Reading The Long Halloween, you might notice some eerie similarities between it and Christopher Nolan’s film The Dark Knight. The book came about 12 years before the film, and served as a heavy influence on what has become known as a comic book cinema masterpiece. Conceived as a continuation of the Batman: Year One storyline created by none other than Frank Miller, it is without a doubt the most acclaimed and most well known of the Batman collaborations between writer Jeph Loeb and artist Tim Sale, and it arguably revitalized Batman in the ’90s in the same way Miller’s The Dark Knight Returns revitalized him in the ’80s. In an age when the world of major comic books seemed all about the muscles and breasts under tight outfits, all about the grand gestures of superhero death and disfigurement, The Long Halloween presented an ambitious noir tale of crime, intrigue, murder and shadows in Gotham City, a study of how power and madness corrupt and how far one man can be pushed.
And if that doesn’t convince you, The Joker gets to star in a Christmas issue.
As The Long Halloween opens, Batman is still young, and his journey is only getting harder. The eccentric criminals that seemed like mere gimmick-laden hoods before are gaining power and influence. They’re becoming bona fide supervillains, and if Batman is to defeat them, he must become more of a superhero than ever.
For the moment, he has help.

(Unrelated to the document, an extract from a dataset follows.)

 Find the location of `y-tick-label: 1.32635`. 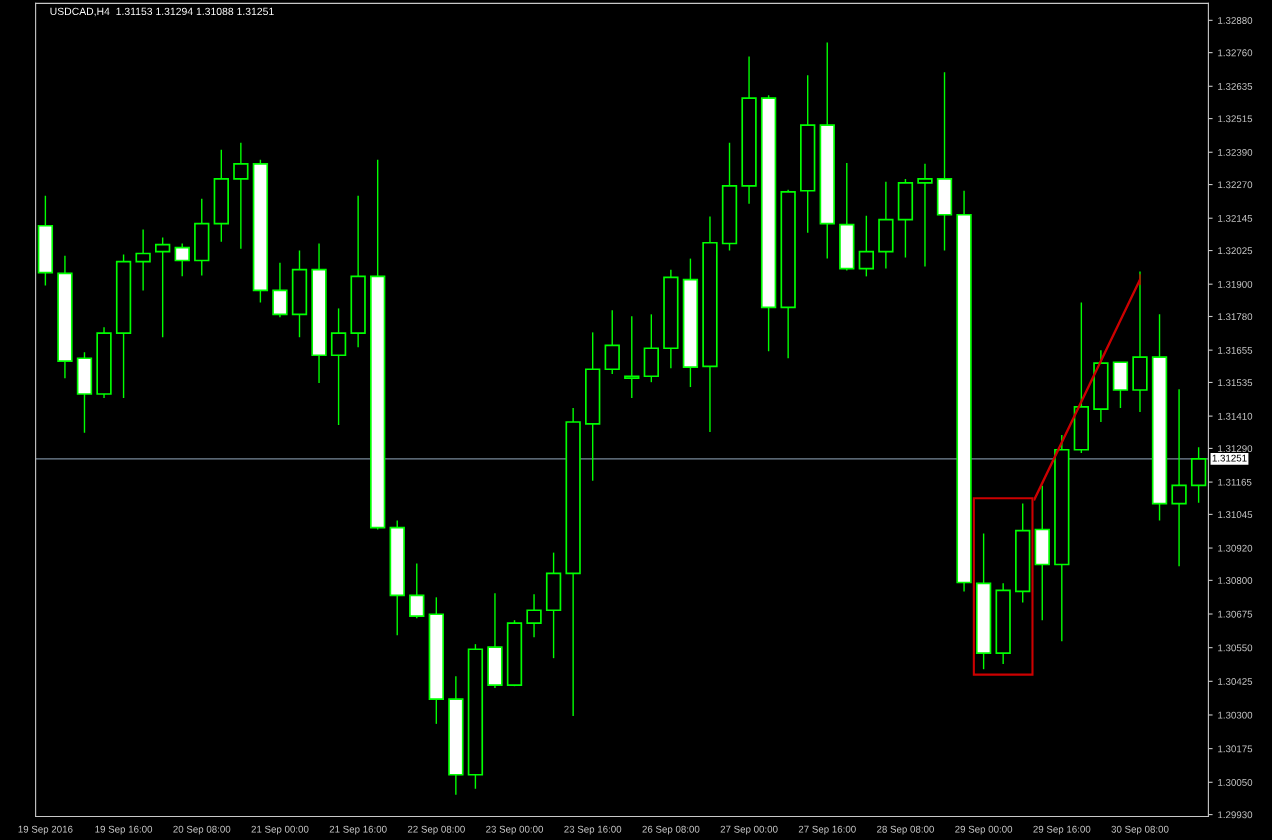

y-tick-label: 1.32635 is located at coordinates (1236, 86).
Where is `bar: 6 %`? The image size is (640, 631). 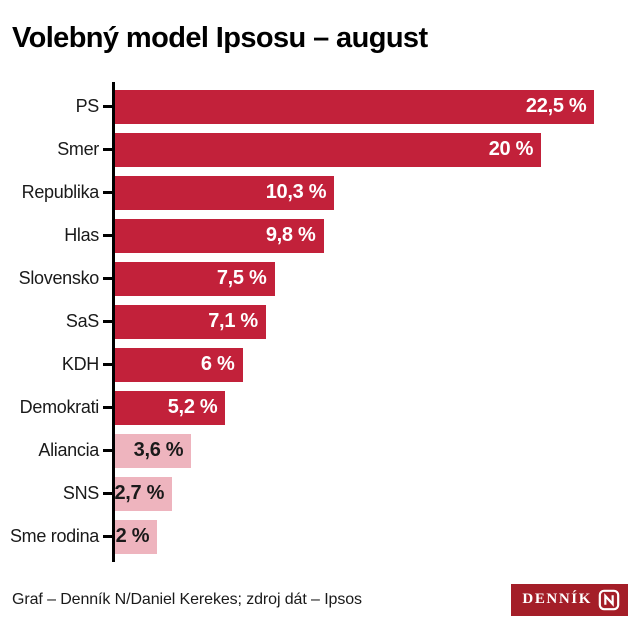 bar: 6 % is located at coordinates (178, 364).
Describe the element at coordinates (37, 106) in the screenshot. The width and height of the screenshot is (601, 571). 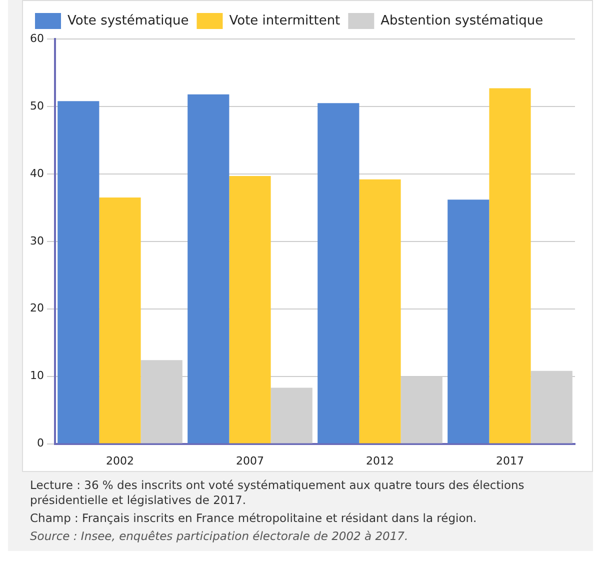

As Gotham’s gallery of rogues gains influence and the Falcone crime family (headed by Carmine “The Roman” Falcone) continues to rise, Batman forms a powerful triumvirate with the determined Captain Jim Gordon and the ambitious District Attorney Harvey Dent. But even as this alliance begins to pay off, a new threat emerges. A mysterious killer begins picking off high profile victims, once a month, tying his murders to holidays. Dubbed “Holiday,” the killer is more than just someone with a bloodlust; he or she is the key to Gotham’s crime web.
The Holiday murders are perhaps the most satisfying thing about The Long Halloween, if only because they give The Dark Knight something more to do than just pummel supervillains and toss them into Arkham Asylum. With this case, The World’s Greatest Detective really has something to sink his teeth into, and that – combined with the innumerable threats from both the mob and a host of villains – makes for one of the most harrowing adventures of Batman’s career.
Even more fascinating, though, is the corruption of Harvey Dent, a transformation that Batman must watch and ponder even as he’s struggling to reverse it. Loeb makes it more than the origin of the villain called Two-Face. He takes it to the next level. In his eyes, Harvey Dent is not just a man. He’s the hope of Gotham, the shining knight that could overtake even Batman as the city’s protector, and Batman’s chance to see what he’d always hoped for: a brighter future for the city that cost him so much. If you’ve seen The Dark Knight, you know how that works out, and though Nolan’s vision of the tale might have been flashier and told from a more epic viewpoint, Loeb’s might actually be more poignant.
And even when all of that gripping storytelling is done, you still have the wonder of Tim Sale’s art to ponder. He does Batman like no one else. His Dark Knight is identified by the elongated ears on the Bat-cowl, the giant form cut with muscles and set with a kind of slack scowl. His Joker is a figure with skeletal limbs and massive, crooked teeth. His Catwoman is the sleekest of them all. It’s not the world of Gotham like you’re used to seeing it, but that makes it all the more fascinating.
The Long Halloween is easily one of the best Batman stories every told. It’s a landmark book, part Dark Knight adventure, part retelling of The Godfather, by two of the most influential comic book presences of the Modern Age.